# Work instructions
Pull out every line in the data that has the string "Open" in it.

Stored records
★ ★ ★ ★

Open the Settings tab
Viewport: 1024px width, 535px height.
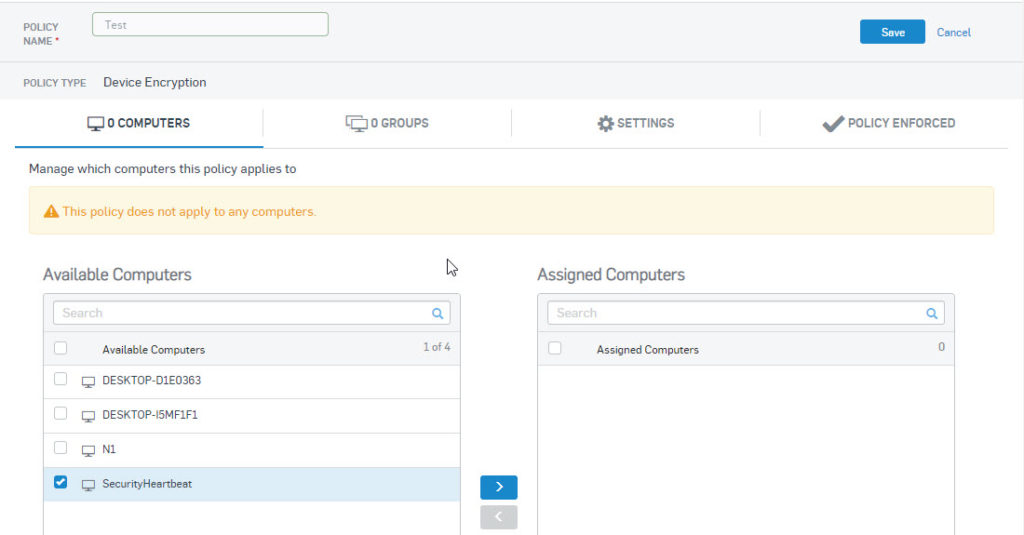click(x=635, y=123)
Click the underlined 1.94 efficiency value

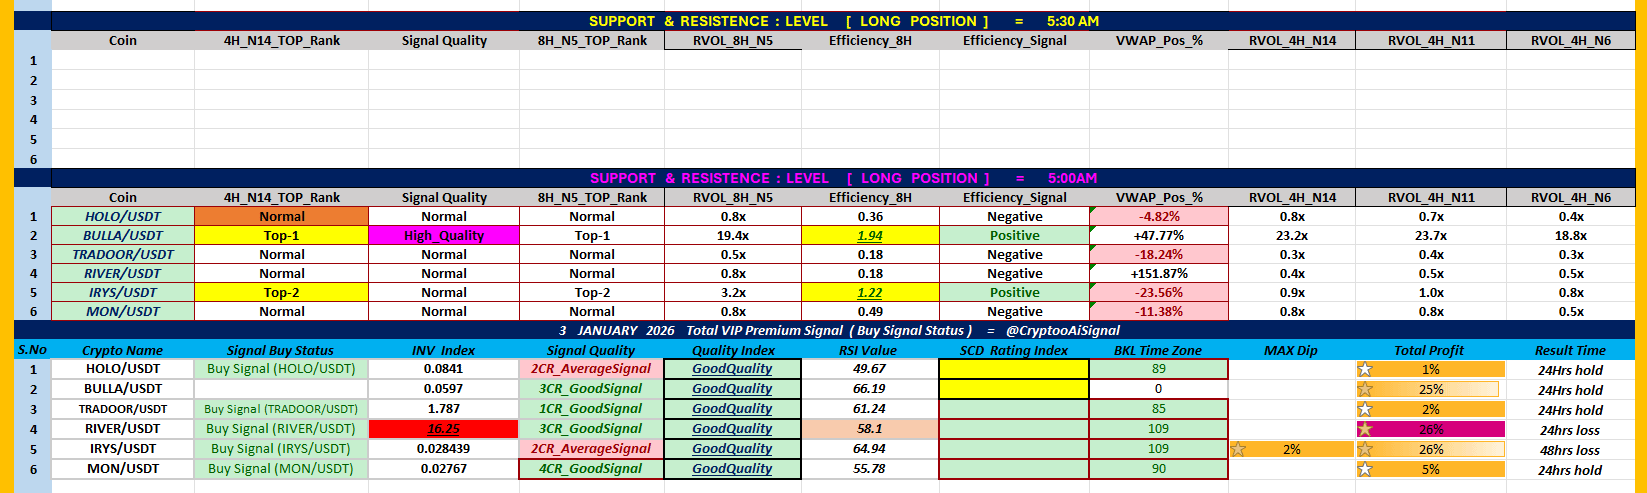click(870, 236)
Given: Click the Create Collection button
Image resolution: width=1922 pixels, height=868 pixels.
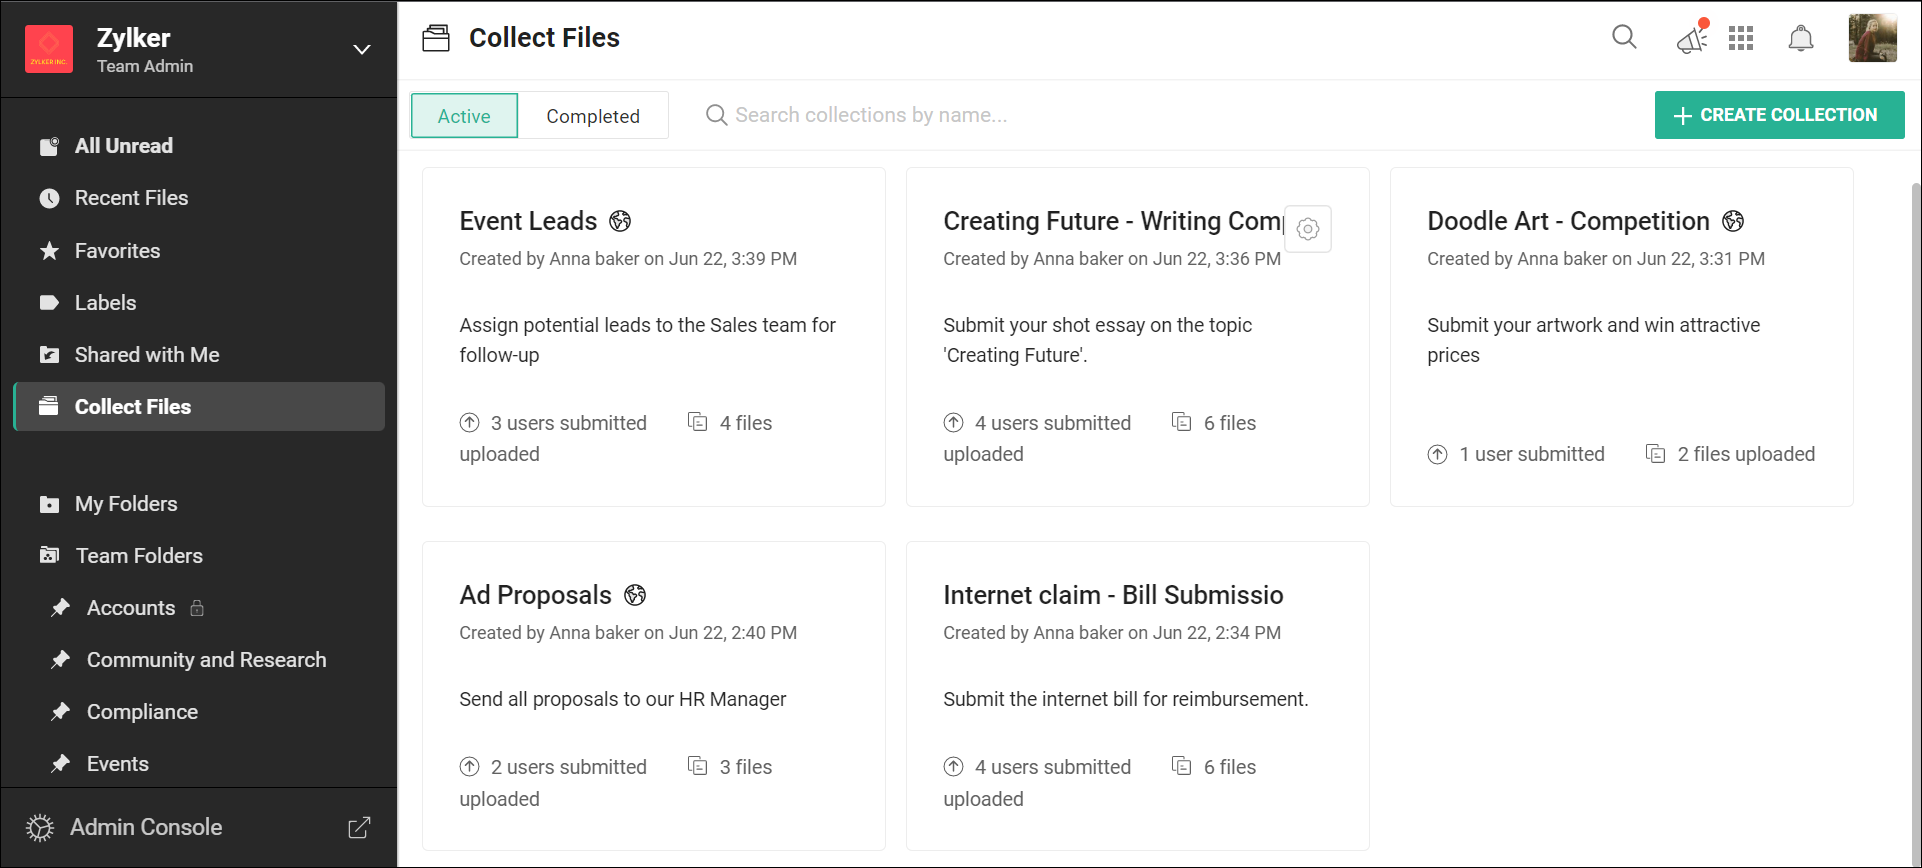Looking at the screenshot, I should [x=1778, y=115].
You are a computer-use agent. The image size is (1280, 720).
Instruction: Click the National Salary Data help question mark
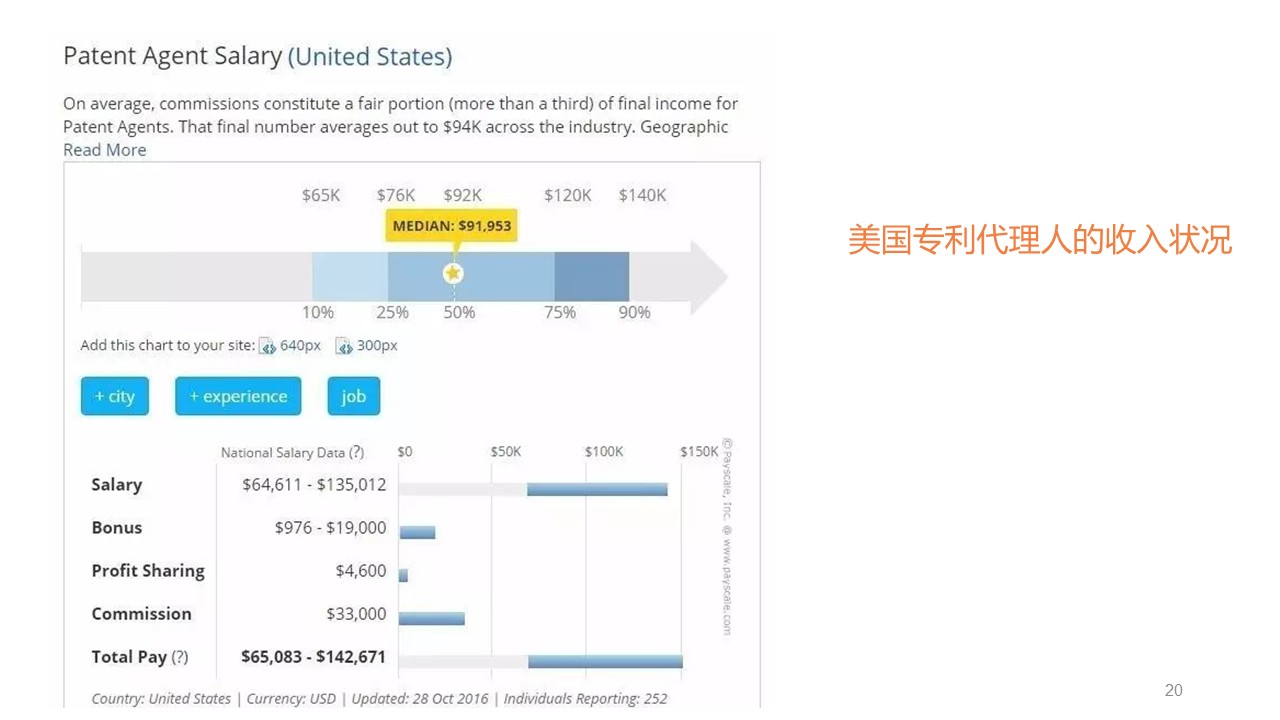(x=357, y=452)
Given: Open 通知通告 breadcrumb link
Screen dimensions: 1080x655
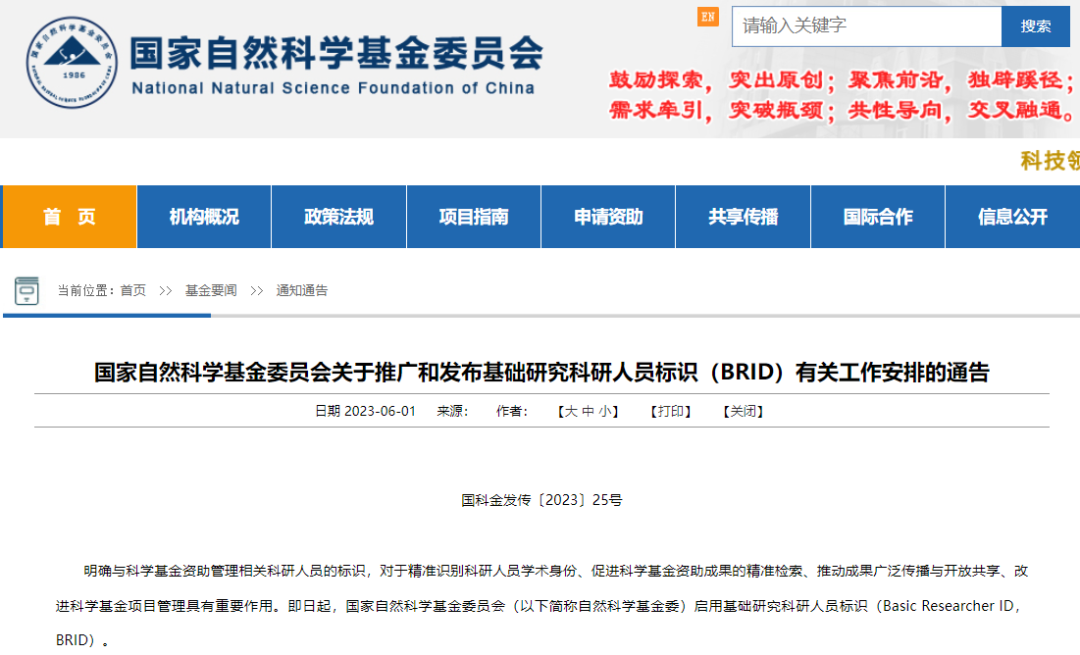Looking at the screenshot, I should tap(302, 291).
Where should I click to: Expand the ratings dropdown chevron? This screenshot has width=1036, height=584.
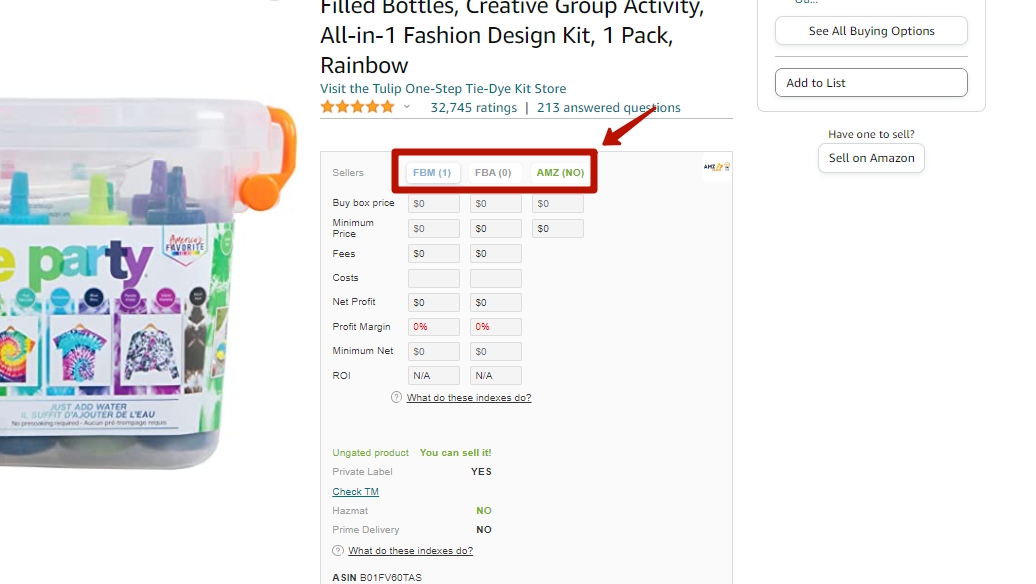click(407, 107)
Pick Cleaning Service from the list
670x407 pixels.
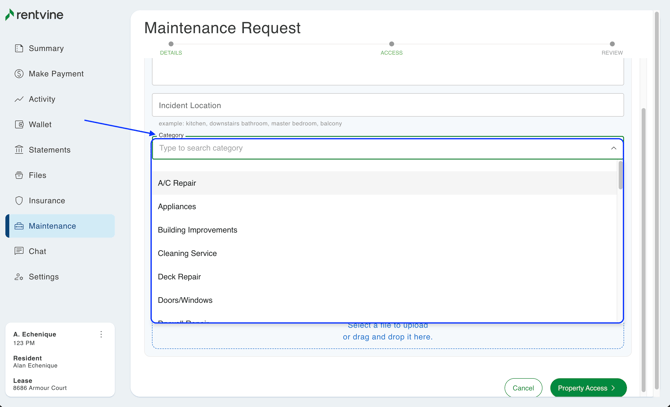[x=187, y=254]
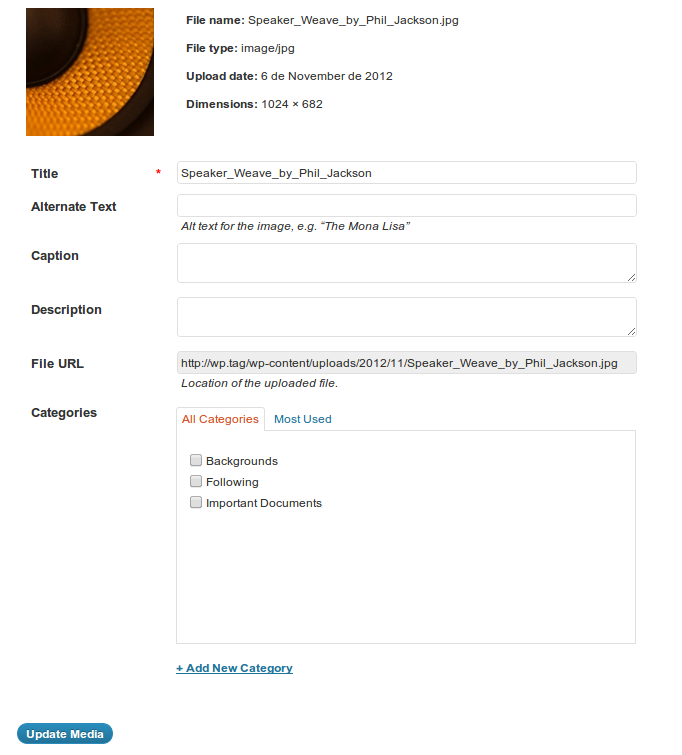The image size is (682, 755).
Task: Check the Backgrounds category checkbox
Action: (x=196, y=460)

★ ★ ★ ★

# Answer box
Open the Settings tab
Given: Open 通知通告 breadcrumb link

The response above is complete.